Ya me da sueño, sueño, duermo unos minutos, luego despierto y la música sigue acompañando. No sé lo que quiero, entro a su perfil y retrocedo, a la conversación y retrocedo. Entro a otros perfiles, para asegurarme de alguna cosa que aún no confieso.

El mosquito vuela, gira y zumba desquiciante sobre mi cabeza. Está oscuro, no puedo verlo y menos atraparlo. Espero, enciendo la pantalla para que la luz blanca lo tiente. ¡Estúpidos mosquitos! ¿A cuántos no dejé como bolitas de basura con esa técnica? El mosquito algo intuye, ya no se acerca tanto. Tiene un poco del instinto de las moscas que desaparecen en el momento en que ven el matamoscas levantado. Tienen tantas generaciones en su haber que ya debieron aprender algo de nosotros, saben que queremos hacerlas desaparecer para dormir tranquilos.

El mosquito parece una estúpida metáfora. No me puedo dormir. Me muevo de izquierda a derecha y de vuelta. No sé bien si es porque no quiero dormir, porque siento mi estómago y mis pulmones una talla más pequeña, o porque Mónica decidió que una relación es demasiado complicada para su paz vital. Las tres opciones juntas parecen una buena idea, conjunción, amalgama mejor dicho, una asombrosa unión de aguijones a mi descanso. El mosquito que sea la excusa elegante. Con su vuelo desquiciante a una altura donde no llega mi mano, con ese juego maldito de provocarme sin que pueda responder, sin que tenga la fuerza o la voluntad. No esta noche, ni para matar el mosquito. Solo deseo echarme y dejar pasar todo, no sé bien si mis palabras son exactas, si al hablar de «deseo» hago representación alguna de una decisión propia. En realidad es mi cuerpo el que se acuesta en mi cama, yo no tengo nada que ver, soy un espectador, un oyente que no quiere estar en ningún lado.

Respiración profunda, guarda el aire por 20 segundos, sin que tu pecho estalle. 25 segundos, 30 segundos. Bota el aire como si salieras de una pocilga. Vuelve a inhalar, que se infle tu estómago o tus pulmones, contenlo de nuevo. Aire, aire e imágenes que van apareciendo. La pared se alumbra con la pantalla. ¿Mosquito, dónde estás?
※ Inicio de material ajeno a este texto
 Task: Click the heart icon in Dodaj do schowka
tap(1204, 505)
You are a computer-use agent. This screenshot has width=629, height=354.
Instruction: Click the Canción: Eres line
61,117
Acompáñame un poco.

Oh sí, ya me da sueño. ¡Qué oportuna forma de contrarrestar las cosas! Sueño para no escribir, o para no pensar, o para no pensar conscientemente. Vista borrosa, segundos de volarse fuera de este recipiente y minutos más que pasan. Minutos y minutos y minutos, todo acompañado de un único clip en bucle. Ven, mosquito. Sigue hablando, manteneme despierto un poco más. Las cosas en las que pienso, no las quiero aquí, esta noche que se vayan al diablo. Pido una tregua, la guerra con mi mente tiene que parar un poco. Prefiero la música, se ha repetido unas treinta veces esta noche, es un clip pequeño que aleja la distracción o el ruido que provoca el silencio. Ya me da sueño, sueño, duermo unos minutos, luego despierto y la música sigue acompañando. No sé lo que quiero, entro a su perfil y retrocedo, a la conversación y retrocedo. Entro a otros perfiles, para asegurarme de alguna cosa que aún no confieso.

Mis codos me duelen. La cama está caliente y está fría. La luz me ciega y la oscuridad me deja ver las siluetas que van apareciendo. Alumbro al techo buscando rastros de ese mosquito, parece que ya no existe. Ahora existen los perros ladrando afuera. Existe su color rosado. Existe un reclamo que no es reclamo, unas palabras guardadas y erráticas para cuando se sienta culpable. Existe la alarma que suena sin una razón convincente. Existe una invitación ajena que hago, muy lejos del color rosado, una invitación que no es respondida.

Delicada línea entre dormir y estar despierto. Si apago la música, gran parte de este momento quedará vacío. Deberé dormir para compensarlo. En algún lugar todo está en paz, quizá en el pasado o en el futuro. Cuando apague la música quizá duerma tranquilo, una tregua por una noche…

1:47, es otro día.


Como si caminara por pasillos oscuros interminables…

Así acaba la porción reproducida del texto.